◆ **TASK DETAILS**: Omit the pictures, but give back every entry below exactly as written.
(PROVIDED MATERIAL)
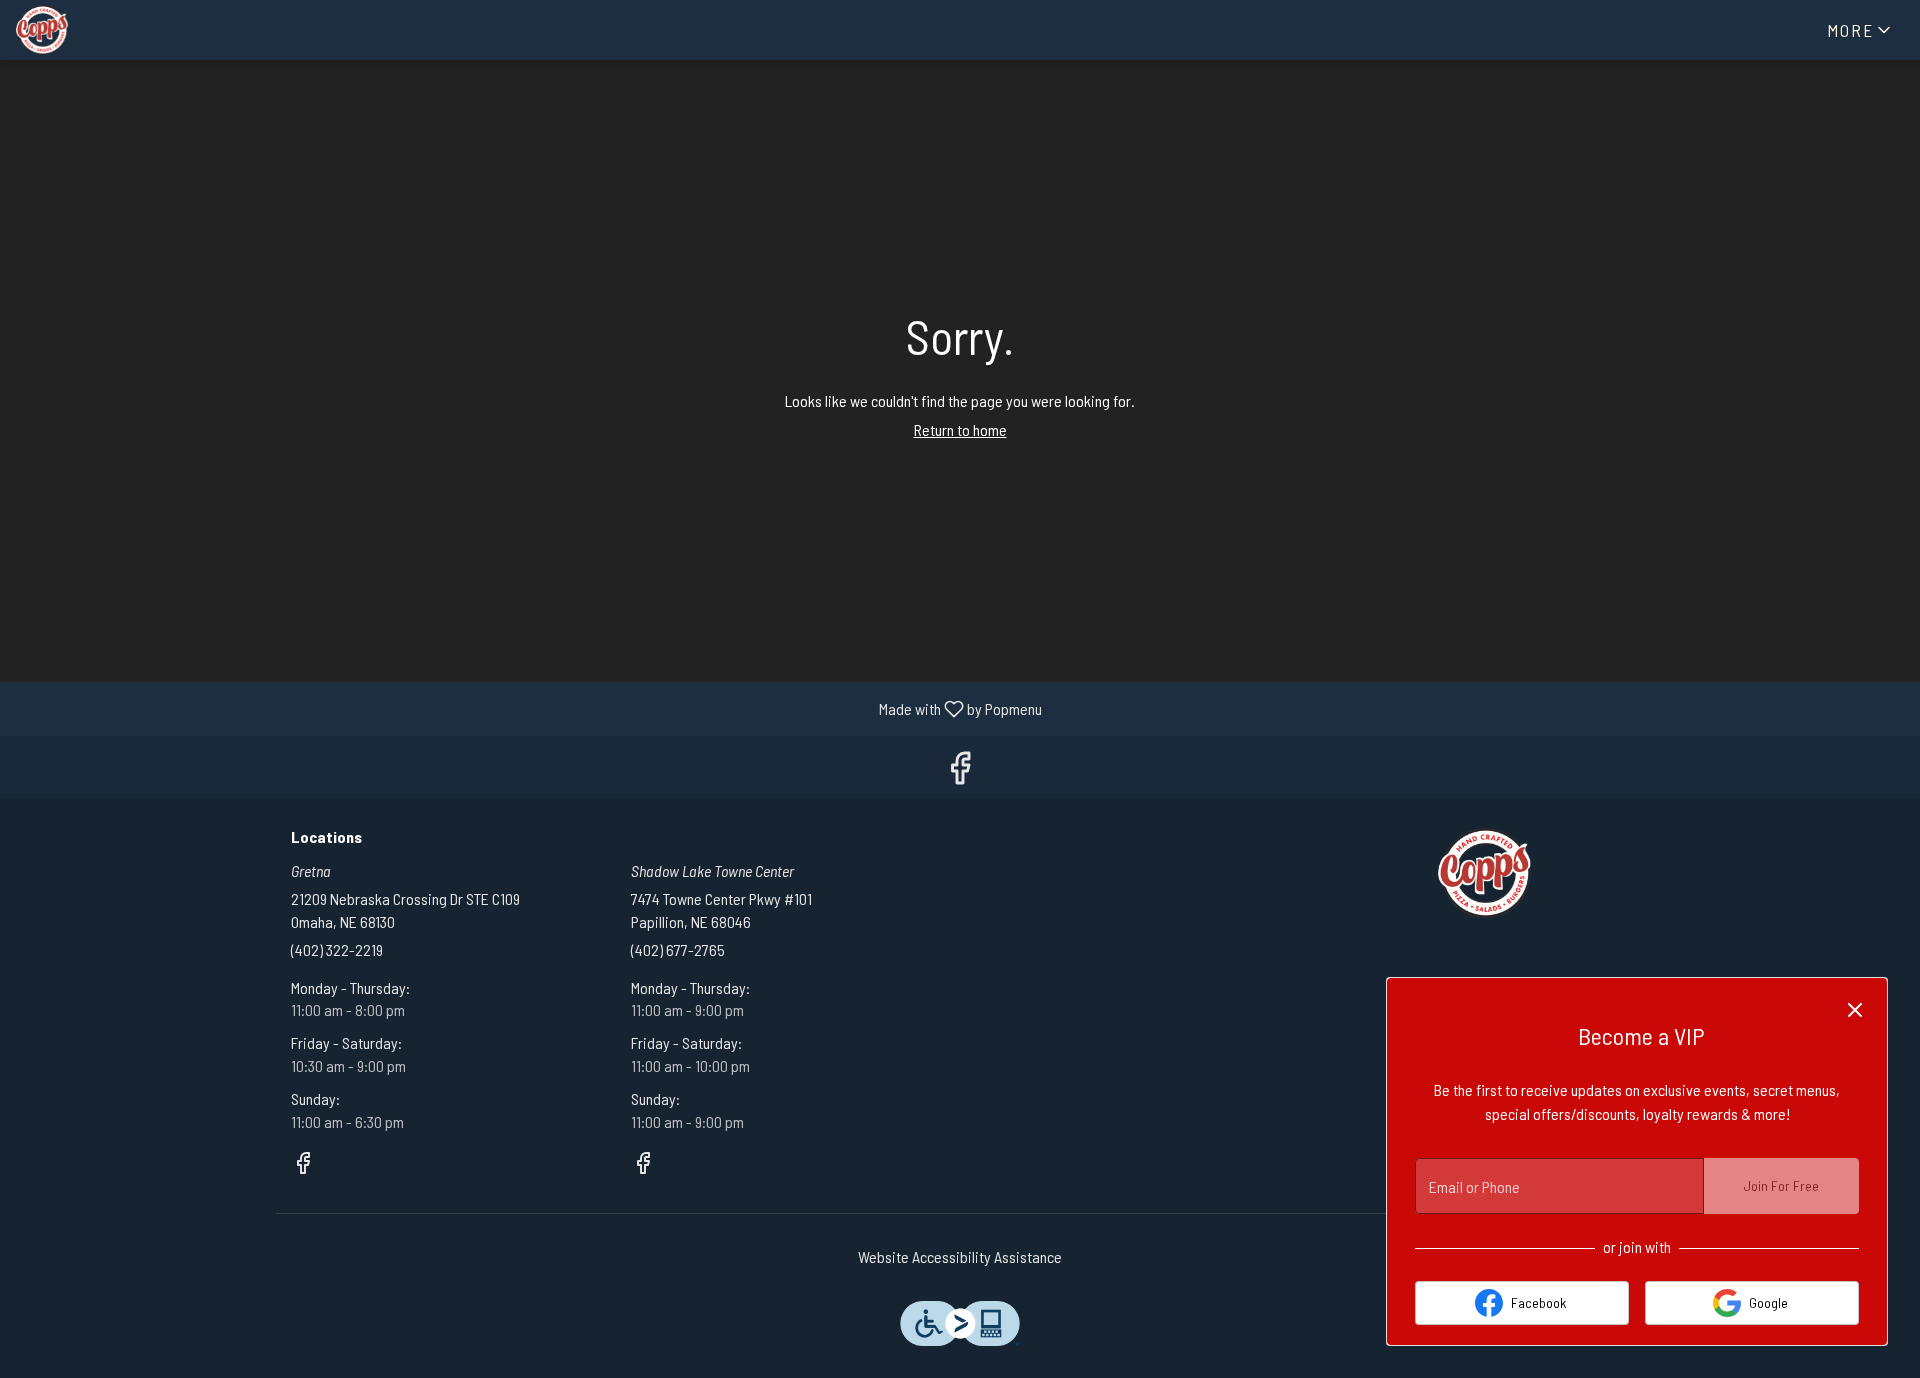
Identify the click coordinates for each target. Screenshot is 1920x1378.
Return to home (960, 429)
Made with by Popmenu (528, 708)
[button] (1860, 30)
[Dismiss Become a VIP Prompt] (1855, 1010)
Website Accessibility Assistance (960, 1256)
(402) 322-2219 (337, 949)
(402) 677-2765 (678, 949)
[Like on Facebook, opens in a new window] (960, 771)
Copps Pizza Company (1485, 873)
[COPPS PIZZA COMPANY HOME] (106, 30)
(End PROVIDED MATERIAL)
◆ **THE ANSWER**:
Identify the click coordinates for each target. Screenshot is 1920x1378.
Return to home (960, 429)
Made with by Popmenu (528, 708)
[button] (1860, 30)
[Dismiss Become a VIP Prompt] (1855, 1010)
Website Accessibility Assistance (960, 1256)
(402) 322-2219 (337, 949)
(402) 677-2765 (678, 949)
[Like on Facebook, opens in a new window] (960, 771)
Copps Pizza Company (1485, 873)
[COPPS PIZZA COMPANY HOME] (106, 30)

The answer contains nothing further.